Snapshots can become abstract. I like to shoot this old door handle on a 1950s Chevy. I see both the handle and and its abstraction when it's magnified. This is Halle's Street. I see her studio building.

O K Boomer:

I see the street bush tunnel. This is a guided journey through the bush tunnel. This snapshot journey rests upon by far more people create snapshots than any other visual art. Once all these people decide to create snapshots together, watch out. I really see here just how different snapshots are from conventional art or fine art and that it just waits for bigger voices to emerge and explain who we really are using these tools.

O K Boomer:

Hi. This is O K Boomer with Island City Beat, and I'm here to talk to an artist.

Halloran Parry:

This is Halloran Parry. I'm an artist in Alameda, and I'm here to talk to Okay Boomer about art.

O K Boomer:

Snapshots are full of attention grabbers, and here's one that Halle talks about. Is for me is we discussed a little bit a painting over to my right. Can you tell me why that painting is important to you?

Halloran Parry:

You're talking about Pygmalion. I did this painting about six years ago. This is about the myth of Pygmalion, which is in broad strokes an ancient Greek myth about a sculptor who falls so in love with the piece that he's working on that he petitions Aphrodite to bring it to life. And there are a lot of interpretations of this myth. Most of them are fairly misogynistic, but I always looked at it as the experience of an artist being so invested in what they're working on that their whole identity lives or dies with the success of that project.

Halloran Parry:

And when I did this particular piece, I had just bought a project car off Craigslist. I knew nothing about cars or how to fix them, and I spent a lot of time with it in pieces on the floor of my garage not knowing if it would ever go back together. And so I turned myself into a robot mechanic, and I turned the car into a robot, and this is the moment right before the mechanic realizes that the robot works or that Aphrodite has brought the thing to life because I needed to paint some hope. I needed to paint a happy ending and a path forward and I will say now it's six or eight years later and the car works great and we take it to track days and it very fast and impresses a lot of people. It has a happy ending.

O K Boomer:

So to frame this, I'm really interested in you because you're doing something that I think is really important, which is you're using words to make your pictures from. Can you tell us a little bit more about that? And I might have some more questions.

Halloran Parry:

Sure. I think a lot of people think in words. I think a lot of people have great stories to tell, and they they think about the narrative in in language. And they don't necessarily think about what that translates to in an image. So I get them to tell me what's bouncing around in their head, and then I do the work of of translating that into some sort of visual allegory.

Halloran Parry:

So for example, I was just talking to somebody who he's looking at his life's work, he doesn't know what matters.
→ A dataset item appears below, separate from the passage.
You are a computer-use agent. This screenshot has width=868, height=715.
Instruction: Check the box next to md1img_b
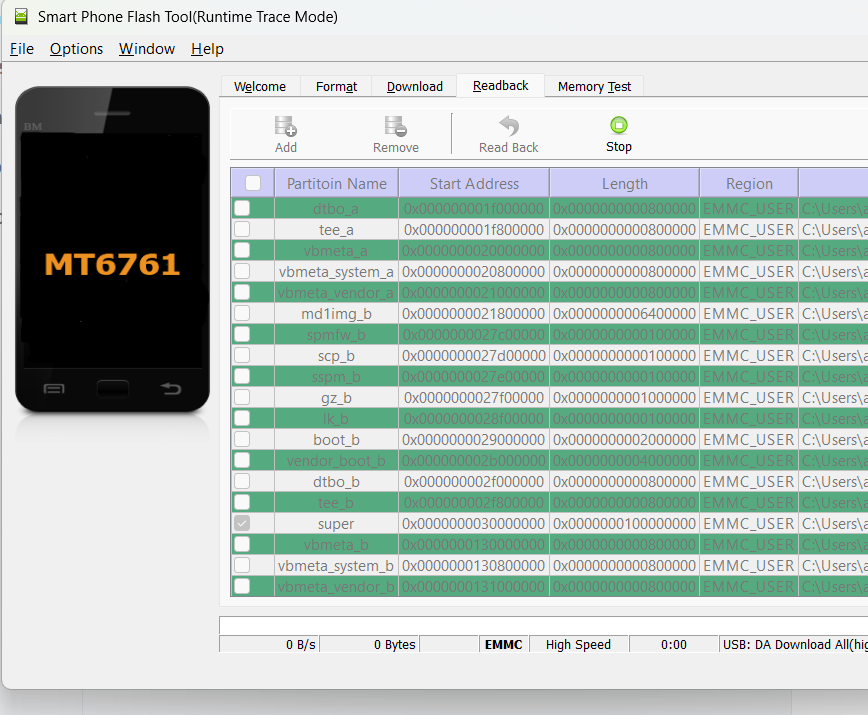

And he's feeling like nothing matters that he's done after years of building successful career. I know him professionally. I know his work. I know it's great work.

Halloran Parry:

It breaks my heart that he's not looking at it and saying, well, it's all worthless. And so I was thinking about lenses and all the different ways, all the different lenses that we use to look at our own lives, which is what I started drawing here. I started drawing a bunch of broken opticians' lenses as a way of thinking about how this guy had a way of looking at his work and his life, and that was one way. And now he's looking at that saying that was the wrong lens. So he's picking up a different one.

Halloran Parry:

I don't know if that's the right lens either, but I'm fascinated by the fact that he's trying a bunch, trying to find the right thing to make sense of everything he's done. And so I'm not here to make sense of his life and his work, but I can give him some structure around the process he's going through to get there.

O K Boomer:

So, Halle, what can you tell us a little about your background? What brought you to this?

Halloran Parry:

I went to school for fine art in the early two thousands and looked around at the landscape and decided that a double major in computer science would probably be a good idea if I wanted to pay bills. So I went off and worked in tech for twenty years as a software developer. But I always wanted to make art. That was always the plan, so I saved up a lot of runway. And then about two years ago, I quit the software industry completely, and I've been working full time as an artist ever since.

Halloran Parry:

Well, I I find it fascinating how people's minds work differently, how people we all have different ways of thinking about the world and reasoning. One of the fun facts going around the illustrator community right now is the the inner eye and how different people experience that differently. Some people have a very strong inner eye, and you say picture an apple, and they can see the apple. They can see what color it is. Some people can't do it.

Halloran Parry:

Some people are on the spectrum in between. I get little flashes of an apple, but nothing enough that I can really remember and pick out what it looks like. It's just very sort of instant and ephemeral. And I think it's the same with words. Some people think in words.

Halloran Parry:

I tend to think in terms of sensation and memory and feelings. That's that's how I remember certain things. And so when I look at somebody's face, I don't typically hear words in my head. I I feel feelings or I remember a piece of music or I, you know, have some memory of some other time and some other story. So it is up to other people to find words in my work because that's not where I start.

O K Boomer:

That's why I think, especially because you're trying to do it on a single picture, that you're really exploring things that graphic novelists are they explore, but they don't think of it as one single picture. So go ahead. Riff. Play jazz for me.

Halloran Parry:

Yeah. I I mean, you're right. And and graphic novelists are some of the hardest working artists out there today because they have to create so many panels to tell a story. We say a picture is worth a thousand words, and it is, but 10,000 words become a lot of pictures. And you tell different stories with words than you do with pictures.

Halloran Parry:

I think one of the most fascinating forms of storytelling right now is actually the Internet meme. I think that people have gotten so good at taking some piece of pop culture, throwing some different words on it, and identifying a really specific experience, that that's relatable, that's identifiable. I think it's a master work of art. And I'm not quite looking to go that far, but I do want to evoke a mood. Like, all of these spheres up here, they're all meant to evoke moods the simplest way possible, just with with a lighting sphere.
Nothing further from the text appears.